In conclusione, come si è avuto modo di vedere, sebbene timidi passi in avanti siano stati fatti nel corso degli anni, non si può annunciare un sostanziale miglioramento delle condizioni femminili nel mercato del lavoro – complice la pandemia che ha avuto un impatto maggiormente negativo su chi già si trovava in posizioni più vulnerabili e precarie, come le donne. Il tutto rientra in un trend non solo italiano, ma europeo e globale di rallentamento nella chiusura del gap di genere, con le ultime rilevazioni del World Economic Forum che segnalano che serviranno ancora 131 anni per colmare il divario di genere a livello globale.

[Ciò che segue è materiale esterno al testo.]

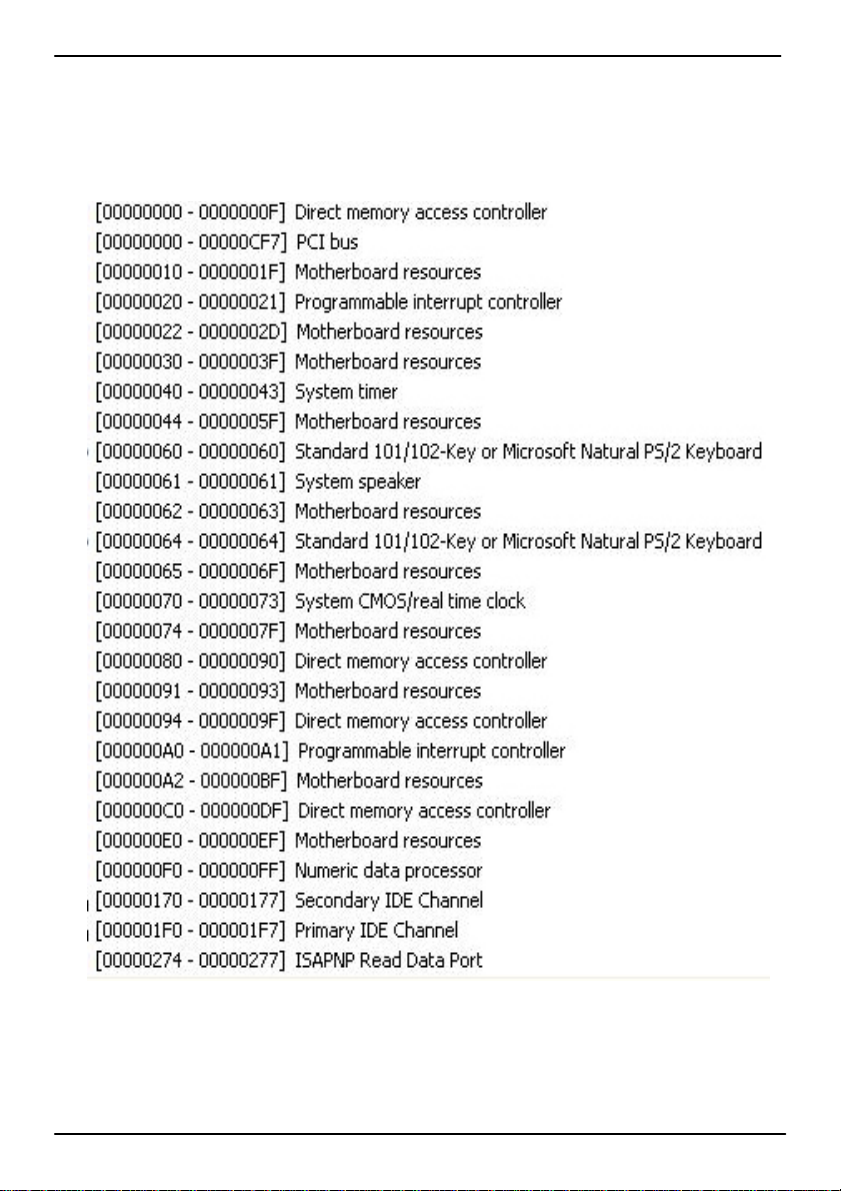Select interrupt controller at 000000A0 - 000000A1

pos(330,751)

Raggiungere l’uguaglianza fra i generi e colmare il gap tuttora persistente non risponde solamente ad esigenze etiche e di giustizia sociale, ma anche di intelligenza economica: da questa prospettiva, chiudere il divario di genere significherebbe di fatto accorciare la disuguaglianza e conseguentemente migliorare le condizioni di crescita economica e produttività, in termini di PIL e di tassi di occupazione, di crescita dell’innovazione e miglioramento delle performance finanziarie.
Per poter ottenere risultati concreti è necessaria un’azione condivisa da parte della normativa, nazionale e sovranazionale, e di tutti i livelli della società civile. Gli interventi legislativi non sono però sufficienti, da soli, è necessario che questi vengano accompagnati da un cambiamento culturale che affronti strutturalmente il tema della discriminazione di genere – un cambiamento che può partire da chiunque decida di ricoprire il ruolo di agente di cambiamento. Certamente le imprese possono essere promotrici di tale cambiamento attraverso iniziative interne di formazione e sensibilizzazione, l’introduzione o la modifica di policy in senso inclusivo e la misurazione puntuale del fenomeno del gender gap. Proprio il tema della misurazione è decisivo, in quanto rende tangibile la discriminazione e permette di trasformare il suo superamento in un obiettivo strategico “azionabile” con i consueti strumenti di gestione manageriale. In questo senso non si può che accogliere con grande favore iniziative come la Certificazione della Parità di Genere sui luoghi di lavoro, e il suo derivante strumento di misurazione dettato dalle linee guida UNI/PDR 125:2022 o dagli strumenti di misurazione proposti da IDEM | Mind The Gap – approcci che hanno il potenziale di cambiare le cose, se chi ricopre posizioni di leadership all’interno delle imprese vorrà cogliere l’opportunità di farlo concretamente.